OK, so how does he feel about staying full time while YOU go PT? And you also drop your childcare to 50% (explaining that you already do 60%+, despite his own reckoning)?

I'd like to hear him tell you all the reasons that this would be unfair.

BananaPB · 11/10/2021 10:37

What does he do on his days off or after work when the kids are in bed? Is he one of those cf with a hobby that takes up all weekend?

I'd be telling him that if he cuts down his hours, he will be having the kids on his days off. He will be doing appointments on his days off. If you are feeling generous then have your child in nursery 3 days and him do appointments but he maintains his current contribution.
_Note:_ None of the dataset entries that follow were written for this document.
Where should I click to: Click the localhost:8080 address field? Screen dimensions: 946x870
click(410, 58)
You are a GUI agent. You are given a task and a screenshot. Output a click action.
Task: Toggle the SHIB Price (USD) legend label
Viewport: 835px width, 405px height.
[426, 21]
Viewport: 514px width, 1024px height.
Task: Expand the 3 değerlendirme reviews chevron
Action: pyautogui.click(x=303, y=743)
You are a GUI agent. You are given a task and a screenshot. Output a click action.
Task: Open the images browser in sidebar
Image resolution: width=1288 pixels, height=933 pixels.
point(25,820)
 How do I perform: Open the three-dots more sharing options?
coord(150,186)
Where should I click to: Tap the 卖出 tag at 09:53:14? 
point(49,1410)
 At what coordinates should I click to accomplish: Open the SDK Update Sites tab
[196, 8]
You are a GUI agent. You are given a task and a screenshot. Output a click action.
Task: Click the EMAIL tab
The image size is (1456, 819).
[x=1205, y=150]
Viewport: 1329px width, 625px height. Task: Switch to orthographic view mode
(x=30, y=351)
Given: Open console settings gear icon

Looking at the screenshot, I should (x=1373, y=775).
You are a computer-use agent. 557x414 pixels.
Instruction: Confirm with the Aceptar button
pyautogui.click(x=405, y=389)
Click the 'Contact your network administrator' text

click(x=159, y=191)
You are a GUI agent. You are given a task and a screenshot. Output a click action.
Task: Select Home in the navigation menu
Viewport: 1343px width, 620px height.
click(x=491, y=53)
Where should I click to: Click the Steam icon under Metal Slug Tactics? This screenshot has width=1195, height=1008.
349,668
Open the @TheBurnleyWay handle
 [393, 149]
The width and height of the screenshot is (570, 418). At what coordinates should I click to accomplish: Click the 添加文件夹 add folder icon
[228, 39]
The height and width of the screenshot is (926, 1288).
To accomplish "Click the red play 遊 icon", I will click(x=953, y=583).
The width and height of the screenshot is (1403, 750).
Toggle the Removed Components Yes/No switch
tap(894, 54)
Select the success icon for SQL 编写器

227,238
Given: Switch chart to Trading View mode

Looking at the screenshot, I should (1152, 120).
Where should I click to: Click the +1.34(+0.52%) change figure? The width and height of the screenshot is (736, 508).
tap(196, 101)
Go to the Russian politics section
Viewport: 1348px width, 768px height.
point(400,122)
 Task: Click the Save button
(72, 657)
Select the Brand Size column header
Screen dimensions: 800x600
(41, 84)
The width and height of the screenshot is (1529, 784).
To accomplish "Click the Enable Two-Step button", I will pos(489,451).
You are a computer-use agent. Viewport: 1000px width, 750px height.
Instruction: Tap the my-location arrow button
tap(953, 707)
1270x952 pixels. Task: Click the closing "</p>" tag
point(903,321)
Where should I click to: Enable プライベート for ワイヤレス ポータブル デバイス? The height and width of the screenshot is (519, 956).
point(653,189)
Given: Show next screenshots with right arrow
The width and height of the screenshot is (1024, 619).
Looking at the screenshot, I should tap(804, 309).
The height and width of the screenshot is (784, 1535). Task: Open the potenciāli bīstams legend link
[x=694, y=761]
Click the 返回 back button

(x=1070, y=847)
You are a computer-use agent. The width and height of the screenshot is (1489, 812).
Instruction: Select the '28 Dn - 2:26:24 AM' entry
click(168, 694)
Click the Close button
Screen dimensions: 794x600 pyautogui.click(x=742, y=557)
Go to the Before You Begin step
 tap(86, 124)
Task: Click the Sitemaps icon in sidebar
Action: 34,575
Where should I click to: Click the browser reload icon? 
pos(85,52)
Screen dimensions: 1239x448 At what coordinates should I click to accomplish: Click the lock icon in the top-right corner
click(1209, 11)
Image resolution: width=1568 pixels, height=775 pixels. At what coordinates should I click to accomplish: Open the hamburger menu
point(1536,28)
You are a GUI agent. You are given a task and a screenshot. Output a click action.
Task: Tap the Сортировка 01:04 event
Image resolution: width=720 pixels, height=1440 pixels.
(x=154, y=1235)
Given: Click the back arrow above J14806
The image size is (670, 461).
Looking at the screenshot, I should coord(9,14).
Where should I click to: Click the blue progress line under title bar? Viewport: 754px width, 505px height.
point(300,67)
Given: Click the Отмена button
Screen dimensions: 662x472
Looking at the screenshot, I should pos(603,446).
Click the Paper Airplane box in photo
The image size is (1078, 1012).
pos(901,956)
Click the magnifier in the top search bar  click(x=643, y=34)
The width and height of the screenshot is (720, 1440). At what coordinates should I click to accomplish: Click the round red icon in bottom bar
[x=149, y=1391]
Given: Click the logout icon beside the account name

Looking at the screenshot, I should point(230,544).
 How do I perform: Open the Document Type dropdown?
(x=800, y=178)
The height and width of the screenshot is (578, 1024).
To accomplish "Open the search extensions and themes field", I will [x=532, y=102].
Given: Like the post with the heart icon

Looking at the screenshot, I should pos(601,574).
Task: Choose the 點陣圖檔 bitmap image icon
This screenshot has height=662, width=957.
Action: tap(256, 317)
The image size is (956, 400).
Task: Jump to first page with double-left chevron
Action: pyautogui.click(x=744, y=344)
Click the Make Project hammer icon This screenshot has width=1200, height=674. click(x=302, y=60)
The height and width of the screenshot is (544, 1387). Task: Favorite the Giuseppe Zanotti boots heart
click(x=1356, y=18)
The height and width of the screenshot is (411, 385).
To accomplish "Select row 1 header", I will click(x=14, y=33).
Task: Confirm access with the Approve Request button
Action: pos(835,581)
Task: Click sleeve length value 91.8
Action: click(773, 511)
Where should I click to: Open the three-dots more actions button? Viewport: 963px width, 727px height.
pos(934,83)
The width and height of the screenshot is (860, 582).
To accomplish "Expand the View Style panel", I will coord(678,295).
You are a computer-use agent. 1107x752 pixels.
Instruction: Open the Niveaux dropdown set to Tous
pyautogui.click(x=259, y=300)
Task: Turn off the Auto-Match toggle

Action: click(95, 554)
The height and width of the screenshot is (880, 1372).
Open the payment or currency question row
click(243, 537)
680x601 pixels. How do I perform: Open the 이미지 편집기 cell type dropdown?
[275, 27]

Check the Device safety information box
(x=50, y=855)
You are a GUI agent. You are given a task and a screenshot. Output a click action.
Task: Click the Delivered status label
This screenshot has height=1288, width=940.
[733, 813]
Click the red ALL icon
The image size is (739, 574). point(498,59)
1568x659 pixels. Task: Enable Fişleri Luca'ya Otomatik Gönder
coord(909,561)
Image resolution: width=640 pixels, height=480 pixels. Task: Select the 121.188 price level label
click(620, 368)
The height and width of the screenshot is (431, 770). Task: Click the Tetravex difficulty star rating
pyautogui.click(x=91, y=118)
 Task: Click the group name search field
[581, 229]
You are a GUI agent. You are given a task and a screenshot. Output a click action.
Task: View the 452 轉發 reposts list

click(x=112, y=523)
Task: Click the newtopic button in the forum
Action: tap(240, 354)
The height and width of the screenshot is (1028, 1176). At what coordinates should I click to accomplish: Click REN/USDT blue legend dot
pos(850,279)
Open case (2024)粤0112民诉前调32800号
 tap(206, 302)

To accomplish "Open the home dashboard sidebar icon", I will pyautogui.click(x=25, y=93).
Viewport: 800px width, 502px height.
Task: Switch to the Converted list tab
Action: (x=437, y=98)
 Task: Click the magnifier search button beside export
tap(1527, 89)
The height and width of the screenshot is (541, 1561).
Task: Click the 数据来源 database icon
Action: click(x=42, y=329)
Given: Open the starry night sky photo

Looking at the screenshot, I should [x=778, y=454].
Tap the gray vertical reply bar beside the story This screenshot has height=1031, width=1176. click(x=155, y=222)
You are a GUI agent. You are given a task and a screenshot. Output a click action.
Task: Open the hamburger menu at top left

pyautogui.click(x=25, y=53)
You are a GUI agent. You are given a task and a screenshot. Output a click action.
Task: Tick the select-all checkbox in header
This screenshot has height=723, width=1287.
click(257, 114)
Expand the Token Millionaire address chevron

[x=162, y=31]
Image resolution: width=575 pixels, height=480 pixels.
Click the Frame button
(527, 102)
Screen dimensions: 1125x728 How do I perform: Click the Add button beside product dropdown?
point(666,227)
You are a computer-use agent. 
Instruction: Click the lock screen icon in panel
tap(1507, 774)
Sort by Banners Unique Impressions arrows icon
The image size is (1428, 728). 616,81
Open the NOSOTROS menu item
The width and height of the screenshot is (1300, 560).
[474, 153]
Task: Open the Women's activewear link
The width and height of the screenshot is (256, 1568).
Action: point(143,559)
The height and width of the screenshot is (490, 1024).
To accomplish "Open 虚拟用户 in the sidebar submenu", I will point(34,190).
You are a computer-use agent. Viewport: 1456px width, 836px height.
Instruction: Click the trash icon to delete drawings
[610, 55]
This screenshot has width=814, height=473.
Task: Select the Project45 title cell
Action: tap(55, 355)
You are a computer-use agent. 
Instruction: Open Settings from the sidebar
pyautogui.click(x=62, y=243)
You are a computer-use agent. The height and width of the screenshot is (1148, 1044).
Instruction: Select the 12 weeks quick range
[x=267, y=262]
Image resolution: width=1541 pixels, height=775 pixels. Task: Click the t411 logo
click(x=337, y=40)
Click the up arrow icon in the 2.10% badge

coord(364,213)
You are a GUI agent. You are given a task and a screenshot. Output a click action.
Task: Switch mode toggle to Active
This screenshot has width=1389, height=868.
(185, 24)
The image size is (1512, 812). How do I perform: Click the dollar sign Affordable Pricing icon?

BananaPB · 11/10/2021 10:38

If you do this the please put a limit on the time like 3 months. You don't want to be funding this bollocks forever and if you split up he'll be getting maintenance from you as he's main parent with a low income on paper

girlmom21 · 11/10/2021 10:41

@BananaPB

If you do this the please put a limit on the time like 3 months. You don't want to be funding this bollocks forever and if you split up he'll be getting maintenance from you as he's main parent with a low income on paper
The problem is once she's agreed to it there's nothing she can do. She can't force him back into full time work after 3 months if he doesn't fancy it.
WildfirePonie · 11/10/2021 10:41

I would still be doing the same amount of childcare as I am doing now, so it doesn’t make any difference to me.

There is going to be a difference in the amount of money he brings home, so that will make a difference.

Can you do this alone OP?

I couldn't stand for that. I'd have to get rid of him or i'd be eaten alive with resentment.

SprayedWithDettol · 11/10/2021 10:45

What about the bigger picture OP. How is his pension going to be affected? If you split, what is the implication for you? This might sound like scaremongering but he sounds selfish and selfish men end up divorced.